"""

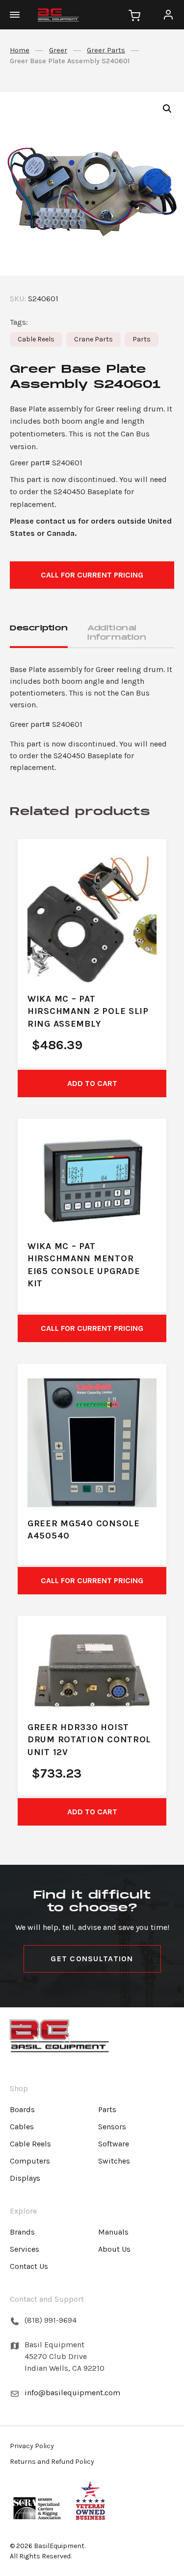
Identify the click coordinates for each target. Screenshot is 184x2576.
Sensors (112, 2126)
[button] (167, 109)
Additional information (116, 633)
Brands (22, 2232)
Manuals (113, 2232)
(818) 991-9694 (51, 2320)
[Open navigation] (19, 14)
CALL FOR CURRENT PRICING (92, 574)
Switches (114, 2161)
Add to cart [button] (92, 1083)
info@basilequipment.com (72, 2392)
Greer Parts (106, 50)
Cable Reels (36, 339)
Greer (58, 50)
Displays (25, 2178)
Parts (141, 339)
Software (113, 2143)
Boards (22, 2109)
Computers (30, 2161)
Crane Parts (93, 339)
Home (19, 50)
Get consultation (92, 1958)
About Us (114, 2249)
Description (39, 628)
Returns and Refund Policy (52, 2461)
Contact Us (29, 2266)
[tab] (39, 634)
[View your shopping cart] (134, 14)
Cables (22, 2126)
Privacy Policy (32, 2446)
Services (24, 2249)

"""

What the task requires - A faithful copy of the lines from the line containing "[Open navigation] (19, 14)" to the end of the data should be set down, both ends included, and nothing more.

Completed exercise -
[Open navigation] (19, 14)
CALL FOR CURRENT PRICING (92, 574)
Switches (114, 2161)
Add to cart [button] (92, 1083)
info@basilequipment.com (72, 2392)
Greer Parts (106, 50)
Cable Reels (36, 339)
Greer (58, 50)
Displays (25, 2178)
Parts (141, 339)
Software (113, 2143)
Boards (22, 2109)
Computers (30, 2161)
Crane Parts (93, 339)
Home (19, 50)
Get consultation (92, 1958)
About Us (114, 2249)
Description (39, 628)
Returns and Refund Policy (52, 2461)
Contact Us (29, 2266)
[tab] (39, 634)
[View your shopping cart] (134, 14)
Cables (22, 2126)
Privacy Policy (32, 2446)
Services (24, 2249)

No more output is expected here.